Delegates dropped participation in a
class meeting as a requirement for church membership and voted to allow lay
delegates to conference. Delegates
doubled the number of active bishops from four to eight. (Bishops Soule and Andrew were still alive
but no longer traveled to hold annual conferences.) One of those newly elected bishops was Enoch
Marvin, the first bishop who had served a church in Texas.
The General Conference divided the both
the Texas Conference and the East Texas Conference into northern and southern
portions, and created the North West Conference from the northern counties of
the Texas Conference and the Trinity (later North Texas) Conference from the
East Texas Conference. It also changed
the Rio Grande Mission Conference, making it the West Texas Conference (later
South West Texas and later Rio Texas).
German speaking Methodists in Texas asked for help
from the General Conference, but it could offer little more than kind words. Many of the German preachers then turned to
the MEC which had greater resources than the MECS and had a vigorous German
language publishing enterprise already in place for its German churches in Ohio, Wisconsin, Illinois, and Missouri.
The editor of Houston’s Tri-Weekly Telegram in May, 1866
was the Rev. Clayton C. Gillespie, who had served as a colonel for the
Confederacy. Naturally he gave the
General Conference extensive coverage.
He reported on the “ordination” service
for the newly elected bishops (Marvin, Wightman, Doggett, and McTyeire). He should have known better. In Methodist practice, we consecrate
bishops. They are not ordained.
The honor of preaching the “ordination”
sermon went to one of the oldest preachers there---the Rev. Lovick Pierce
(1785-1879), father of Bishop George Pierce, and one of the most beloved
Methodist preachers ever. Pierce had
been ordained in 1804 so as he stood in the pulpit at the Candorolet Street
Methodist Church,
he was in his 62nd year of preaching and was attending his 12th
General Conference. His text was 2 Cor.
11:28, . . .I am under daily pressure
because of my anxiety for all the churches.”

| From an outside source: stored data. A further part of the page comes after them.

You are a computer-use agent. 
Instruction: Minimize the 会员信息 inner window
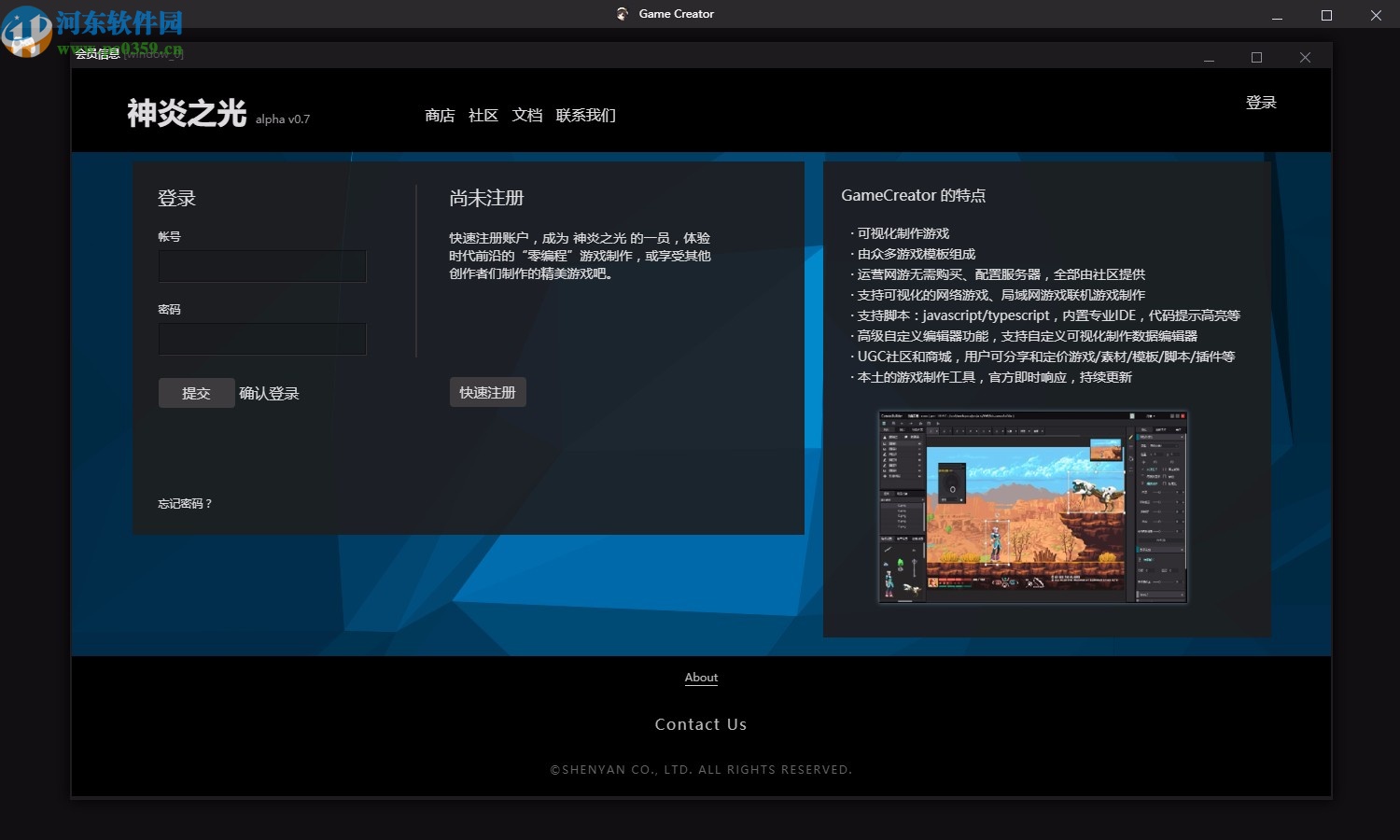point(1209,56)
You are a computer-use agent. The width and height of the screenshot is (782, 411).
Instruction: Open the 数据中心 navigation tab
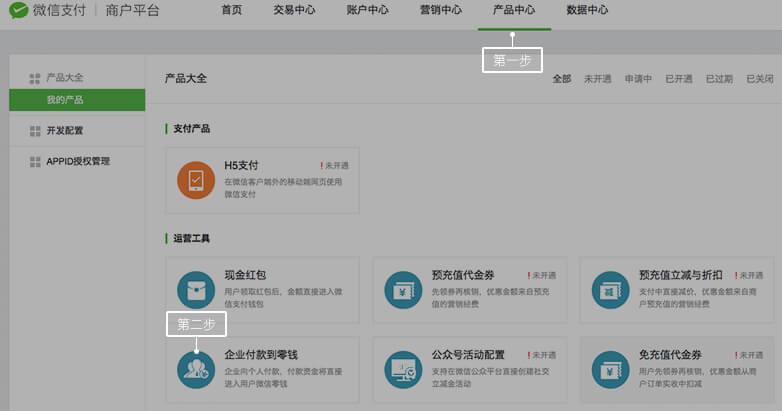[x=587, y=11]
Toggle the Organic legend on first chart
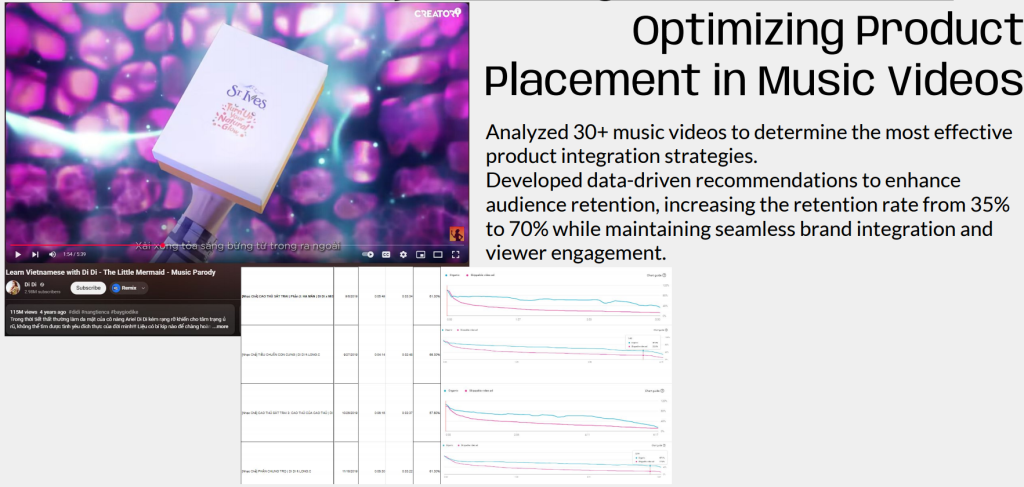1024x487 pixels. click(x=453, y=275)
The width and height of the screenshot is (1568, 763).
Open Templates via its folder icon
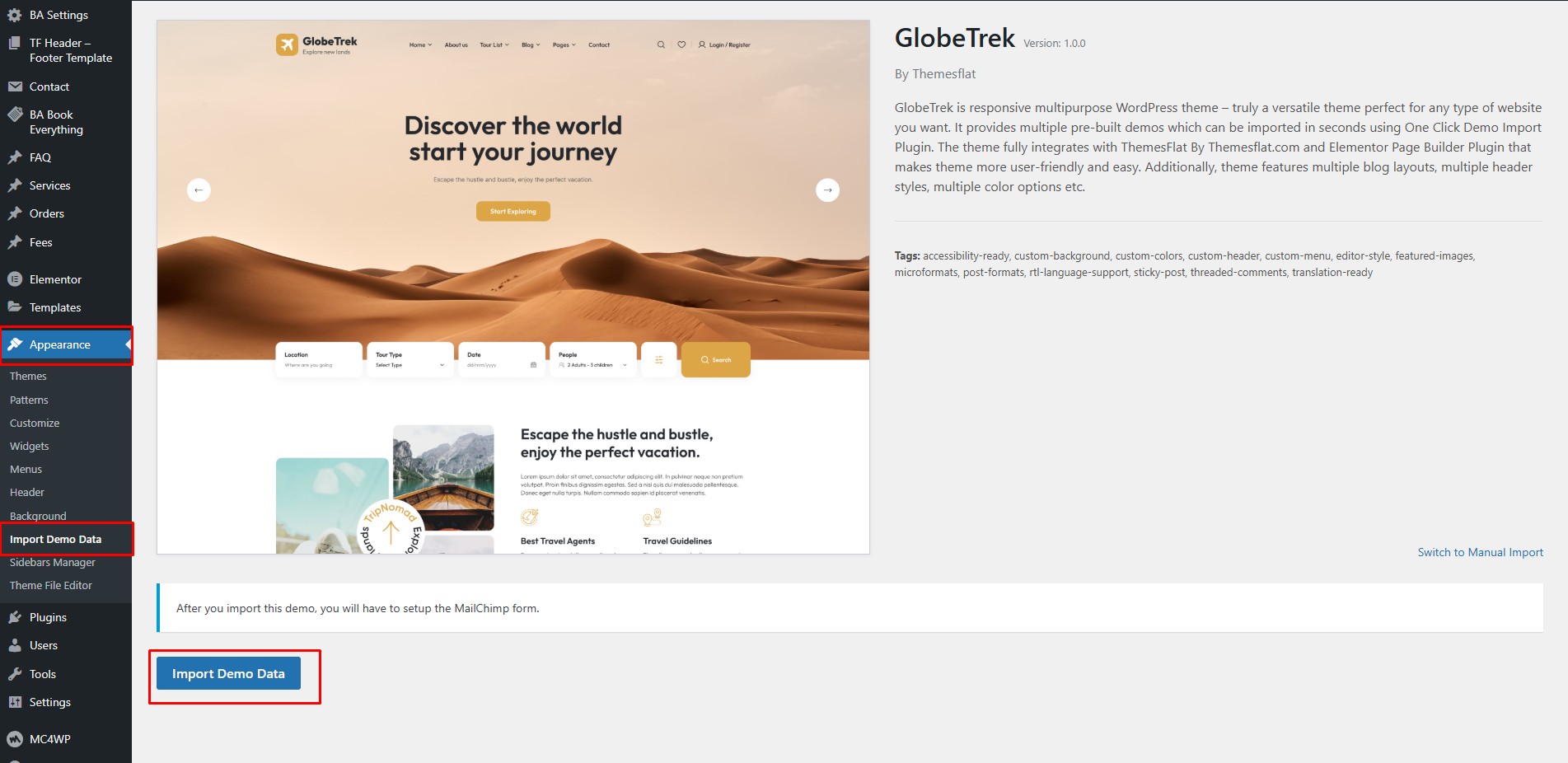click(15, 307)
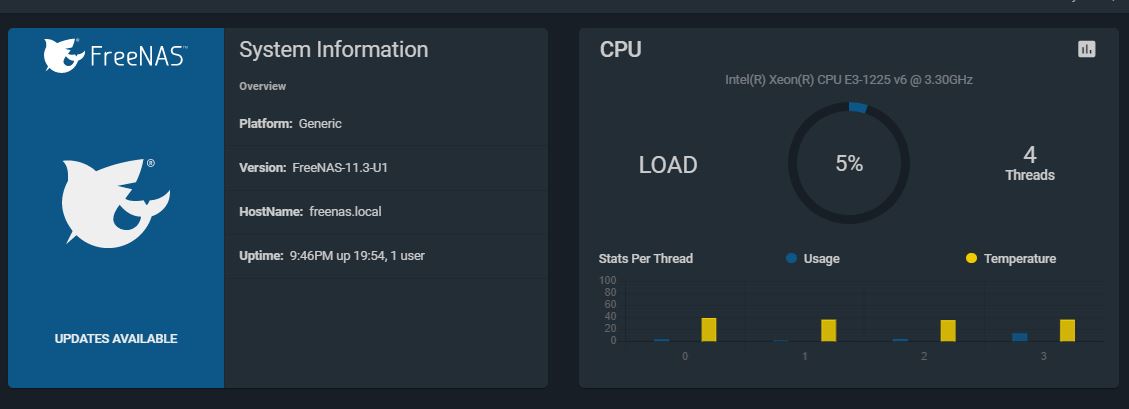Click the FreeNAS-11.3-U1 version text
The image size is (1129, 409).
pyautogui.click(x=340, y=168)
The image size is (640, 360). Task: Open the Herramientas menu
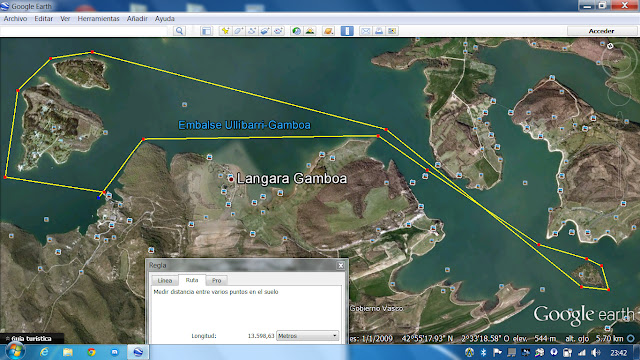(x=98, y=19)
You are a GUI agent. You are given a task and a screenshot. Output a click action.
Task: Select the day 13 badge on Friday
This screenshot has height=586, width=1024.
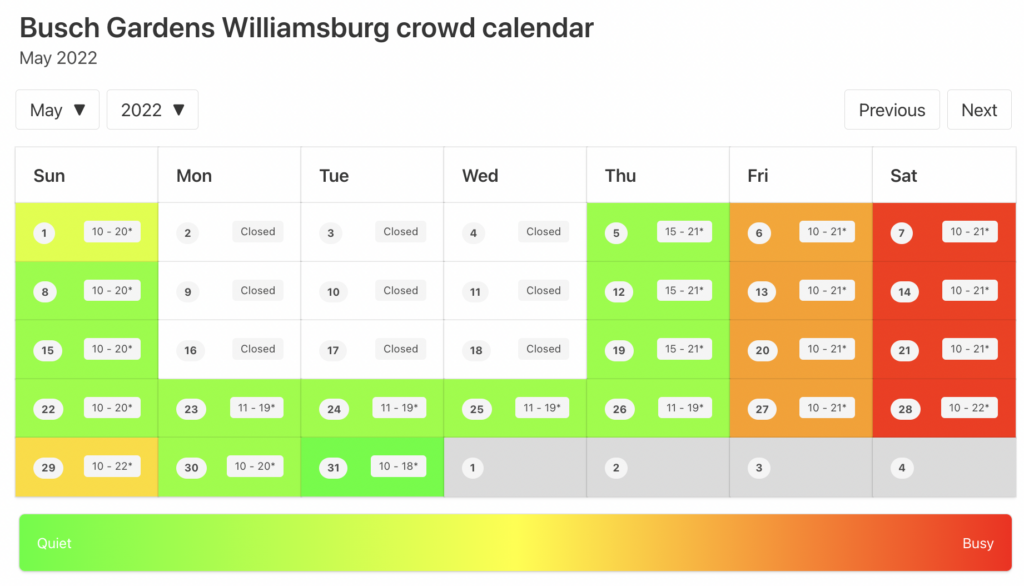coord(761,291)
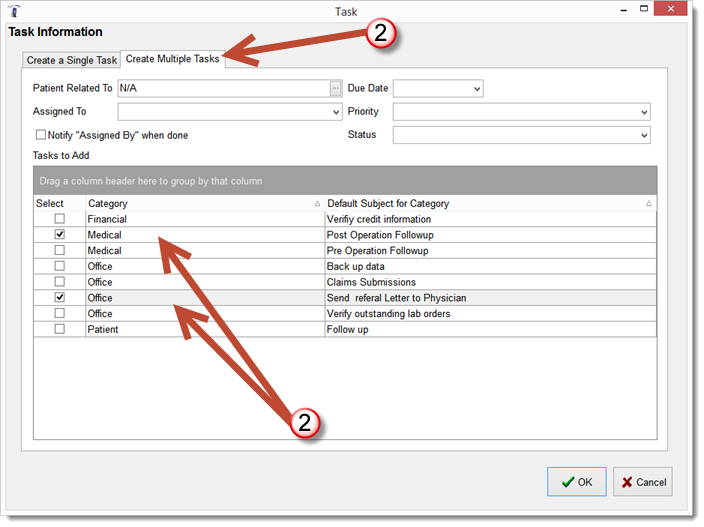Expand the Status dropdown

643,135
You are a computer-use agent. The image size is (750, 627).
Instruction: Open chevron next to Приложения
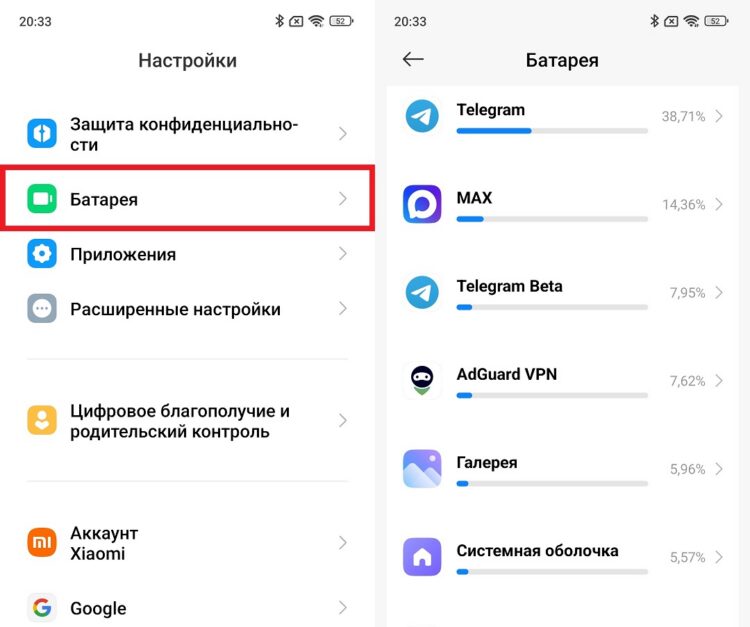coord(342,253)
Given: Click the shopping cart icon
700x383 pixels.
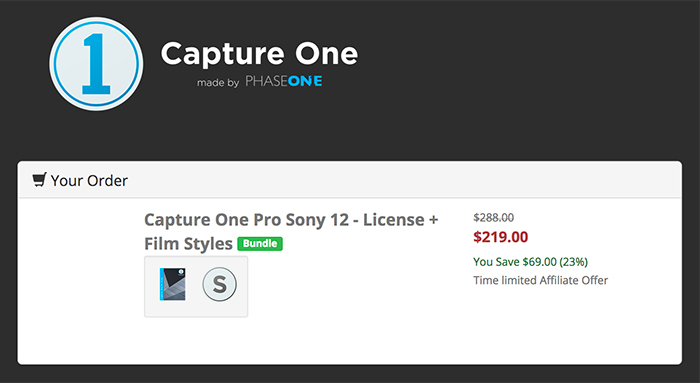Looking at the screenshot, I should coord(39,180).
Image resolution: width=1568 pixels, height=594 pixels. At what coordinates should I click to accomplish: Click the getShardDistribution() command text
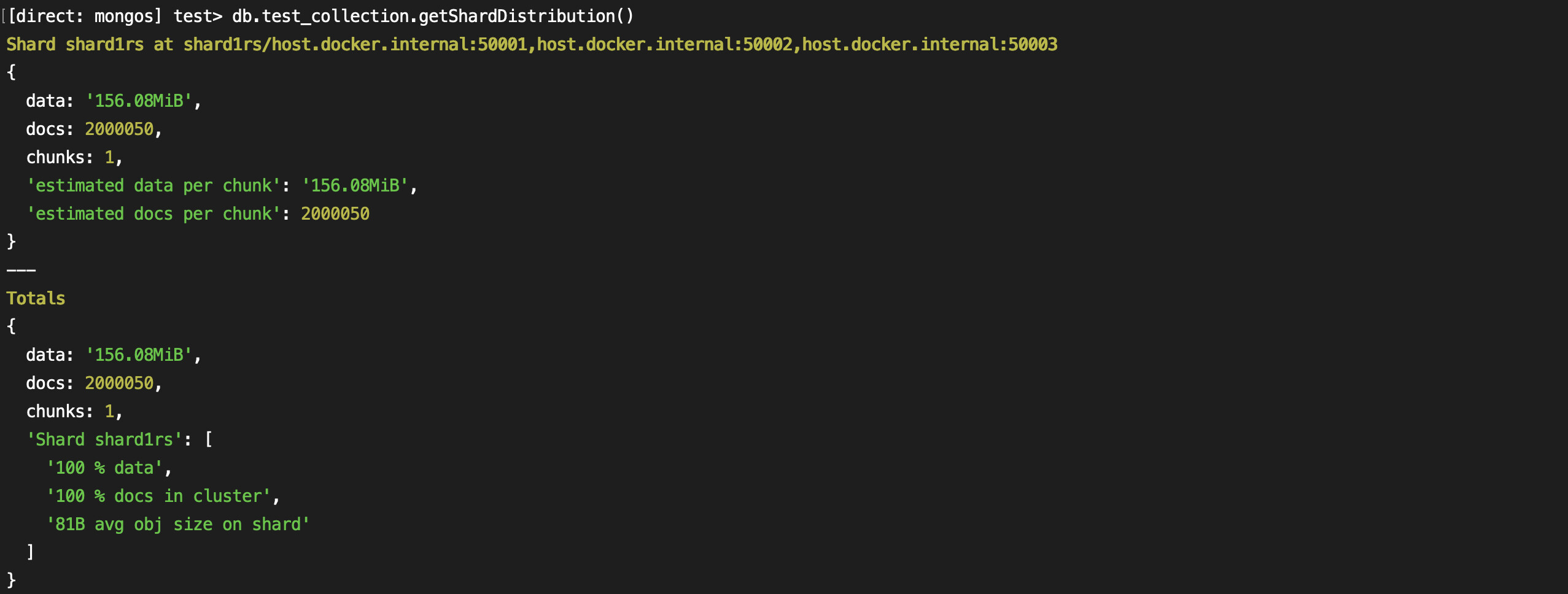click(433, 16)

Lovick Pierce had a right to be
anxious. The Civil War had weakened many
MECS churches and all of their institutions, including publishing and
missionary efforts. African Americans
were in the process of leaving the MECS for other denominations including the
AME, AMEZ, and the MEC.
Lovick Pierce lived another 13 years
after his “ordination” sermon. Although
he was past 80 years old, he had one more major task to perform for his
church. Some MECS leaders assume that
since the cause of separation of the northern and southern branches was
slavery, and that slavery was abolished, the two branches might re-unite. Lovick Pierce was chosen as an emissary from
the MECS to the MEC to explore reunion.
He was chosen because of his “irenic” disposition and his sterling reputation.